エンバシーマップにまとめる項目は6つです。
・【Think】何を考え、感じているか?どういったことを心配しているのか?何を望んでいるのか?
・【Hear】何を聞いているか?周囲の友人、職場の上司/同僚、フォローするインフルエンサー何を言っているのか?
・【See】何を見ているか?生活環境や交友関係は?市場をどう見ているのか?
・【Say】何を言い、行動しているのか?周囲に対する振る舞いは?
・【Pain】どんな痛みをかんじているのか?恐れ、障害、フラストレーション
・【Gain】もしくは【Wants】何を得たいのか?欲しいものはなんなのか?必要なもの、成功指標は何か?
こういった点を細かく想定し、ペルソナの置かれた状況を具体化していきます。
カスタマーは自分の意思でしか動かない
商品を提案するときに知らず知らずのうちにカスタマーに対して「これぐらいわかるだろう?」「これぐらいお金を使えるだろう」と行った様に、こちら都合で物事を考えてしまう場合があります。
しかし、現実は言われなければわからないし、可処分所得なんてそれほど多くもないです。

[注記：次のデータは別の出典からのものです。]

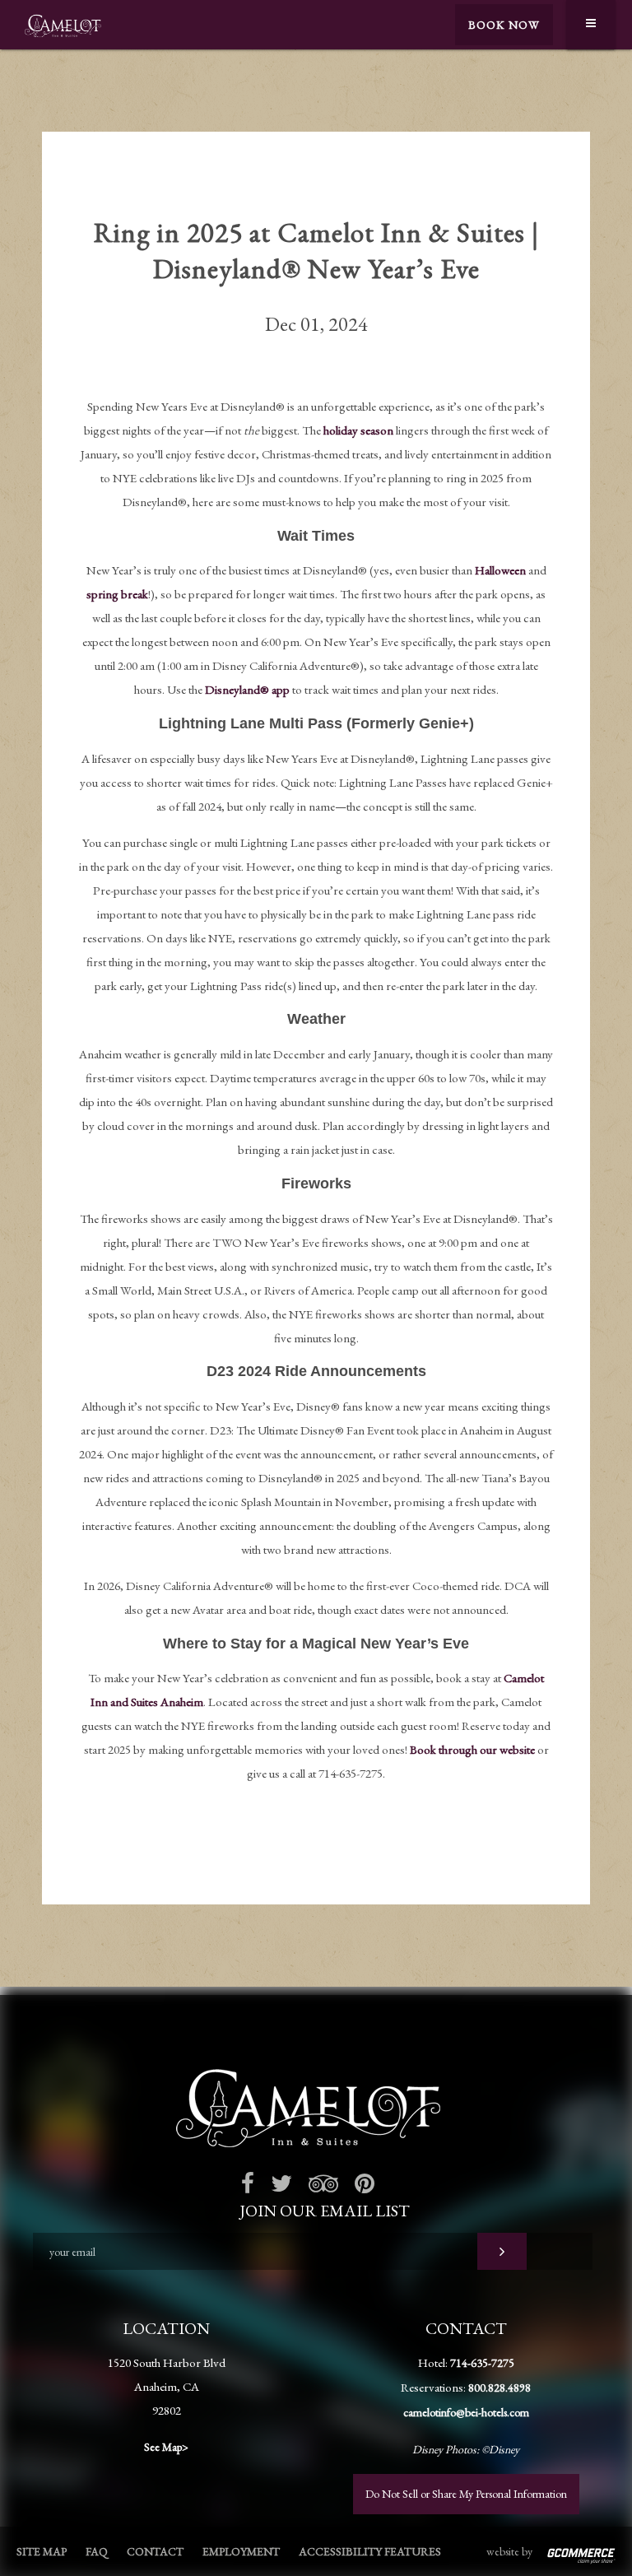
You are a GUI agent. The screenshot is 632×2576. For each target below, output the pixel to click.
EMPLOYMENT (241, 2551)
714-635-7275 (482, 2362)
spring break (117, 594)
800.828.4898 (499, 2387)
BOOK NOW (504, 24)
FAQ (97, 2551)
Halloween (500, 570)
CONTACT (155, 2551)
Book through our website (472, 1749)
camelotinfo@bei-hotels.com (466, 2412)
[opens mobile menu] (591, 24)
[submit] (502, 2251)
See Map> (166, 2446)
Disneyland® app (247, 689)
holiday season (358, 430)
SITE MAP (41, 2551)
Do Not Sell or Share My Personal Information (466, 2493)
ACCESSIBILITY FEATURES (370, 2551)
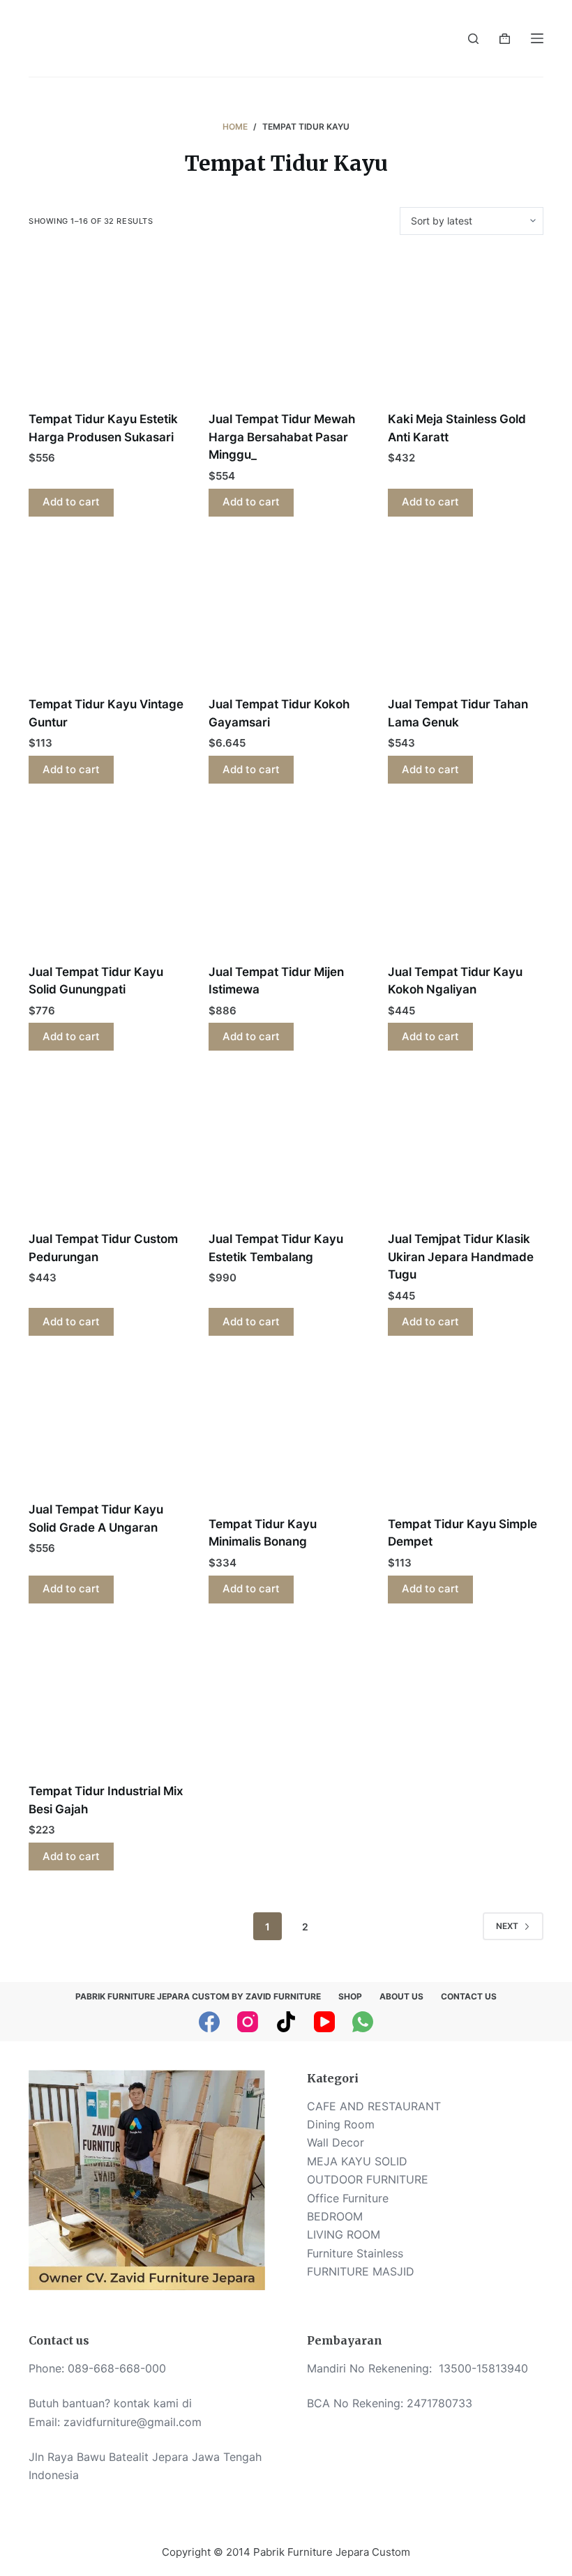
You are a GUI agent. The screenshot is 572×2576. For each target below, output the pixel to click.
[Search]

そういった文脈を理解しながら、商品説明を細かに記載したり、価格設定を見直したりと対象のペルソナとなる人物に対して向き合わなければなりません。
また勘違いしてはいけないのは、カスタマー視点から徹底的に商品を作り込むという事は、意匠をカスタマーの意向に合わせて制限するという事ではありません。
一方的に自分たちのやりたい事を押し付けるのではなく、カスタマーの声を聞き、より最適化していくという事です。